The first recorded use of the mineral known as “the clay of a thousand uses” was for making cosmetics, it then became used as a foundry sand bond in the 1920s followed soon after as a drilling mud. The uses have continued to expand into the fields of bleaching clay, animal feeds, pharmaceuticals, colloidal fillers for paints and inks, ceramics and in the motor industry for spark plugs and catalytic converters.
Bentonite was formed all over the world during the Cretaceous periods, these bentonites are categorised into sodium and calcium bentonites (calcium varieties are commonly found in many areas of all continents). When bentonite comes into contact with water, the atoms and molecules dissolve and ions with negative charges develop. These negative charges cause a mutual repulsion and thus a swelling.
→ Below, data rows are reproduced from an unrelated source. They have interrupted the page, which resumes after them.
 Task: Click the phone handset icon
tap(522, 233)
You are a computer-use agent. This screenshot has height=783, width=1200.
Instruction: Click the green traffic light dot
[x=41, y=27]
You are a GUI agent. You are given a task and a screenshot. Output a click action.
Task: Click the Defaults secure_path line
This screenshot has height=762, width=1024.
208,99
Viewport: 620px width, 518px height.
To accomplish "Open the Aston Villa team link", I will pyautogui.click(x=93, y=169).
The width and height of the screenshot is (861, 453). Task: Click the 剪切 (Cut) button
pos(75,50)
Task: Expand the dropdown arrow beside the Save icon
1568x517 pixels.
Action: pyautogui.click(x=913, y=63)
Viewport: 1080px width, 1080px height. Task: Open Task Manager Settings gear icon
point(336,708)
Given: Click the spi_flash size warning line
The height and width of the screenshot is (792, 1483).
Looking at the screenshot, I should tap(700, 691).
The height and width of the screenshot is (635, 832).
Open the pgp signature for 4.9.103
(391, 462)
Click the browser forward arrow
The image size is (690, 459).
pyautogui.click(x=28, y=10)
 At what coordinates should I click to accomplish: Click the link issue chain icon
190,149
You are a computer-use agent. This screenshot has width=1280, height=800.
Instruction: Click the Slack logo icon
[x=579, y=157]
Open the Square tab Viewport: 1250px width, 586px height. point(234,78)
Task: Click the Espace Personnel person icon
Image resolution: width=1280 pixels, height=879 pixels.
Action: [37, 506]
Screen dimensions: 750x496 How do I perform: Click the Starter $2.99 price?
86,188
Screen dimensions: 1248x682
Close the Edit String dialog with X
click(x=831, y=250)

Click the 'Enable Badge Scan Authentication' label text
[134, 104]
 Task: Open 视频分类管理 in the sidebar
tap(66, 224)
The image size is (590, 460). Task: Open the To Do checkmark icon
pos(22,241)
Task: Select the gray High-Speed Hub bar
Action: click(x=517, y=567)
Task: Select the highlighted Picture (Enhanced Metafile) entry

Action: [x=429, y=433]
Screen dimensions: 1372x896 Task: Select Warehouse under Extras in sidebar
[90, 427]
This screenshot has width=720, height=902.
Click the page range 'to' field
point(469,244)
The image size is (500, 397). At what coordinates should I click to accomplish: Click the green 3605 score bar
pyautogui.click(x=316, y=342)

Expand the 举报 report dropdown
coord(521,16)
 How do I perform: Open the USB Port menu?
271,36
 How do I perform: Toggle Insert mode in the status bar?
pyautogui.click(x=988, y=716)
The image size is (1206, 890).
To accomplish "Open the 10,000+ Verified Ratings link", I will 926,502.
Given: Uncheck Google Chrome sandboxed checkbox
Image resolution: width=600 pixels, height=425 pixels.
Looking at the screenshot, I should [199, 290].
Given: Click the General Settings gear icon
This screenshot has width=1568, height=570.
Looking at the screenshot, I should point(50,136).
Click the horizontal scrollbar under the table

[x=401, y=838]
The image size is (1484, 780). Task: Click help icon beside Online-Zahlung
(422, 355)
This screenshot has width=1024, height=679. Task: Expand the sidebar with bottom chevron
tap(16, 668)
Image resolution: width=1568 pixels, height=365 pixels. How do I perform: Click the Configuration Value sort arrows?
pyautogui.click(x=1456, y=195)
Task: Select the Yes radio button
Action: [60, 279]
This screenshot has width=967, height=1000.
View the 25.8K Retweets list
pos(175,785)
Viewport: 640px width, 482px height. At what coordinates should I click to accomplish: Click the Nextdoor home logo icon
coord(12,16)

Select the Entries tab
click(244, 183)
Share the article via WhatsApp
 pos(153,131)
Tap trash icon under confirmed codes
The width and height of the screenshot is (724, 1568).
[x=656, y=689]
Calcium bentonites are known as low swelling bentonite due to their swell capacity of only 3 times their own dry volume.
These minerals are divalent in their formulation and as such they are stable. In sodium based bentonites the clay absorbs nearly 5 times its weight of water. At full saturation it can therefore swell to 16 times its own dry volume. The sodium bentonites are monovalent and as such unstable.
Sodium Bentonite consists of at least 90% montmorillonite and 10% other minerals, the most abundant being feldspar, quartz, calcite and gypsum. The montmorillonite is a three sheet structure mineral formed of several layers of tetrahedron and octahedron sheets, these sheet are parallel orientated, on the surface of the sheets there are atoms and molecules. When the sodium bentonite swells the charges cause the bentonite platelets to bond together and form a seal that acts as a very high quality waterproof barrier. The swelling occurs as the water enters the platelets, if the water contains “impurities” these are taken into the inter layers between the platelets where they can create a change in the formulation of the clay causing it to convert or exchange.
This cation exchange causes the high swelling unstable sodium bentonite to convert to a low swelling stable calcium bentonite. The effect this has is to cause the bonds between the clay particles to break as the clay shrinks back when it exchanges causing fissures or cracks to appear in the surface of the clay, these cracks allow the passage of water through clay and causing the barrier to leak.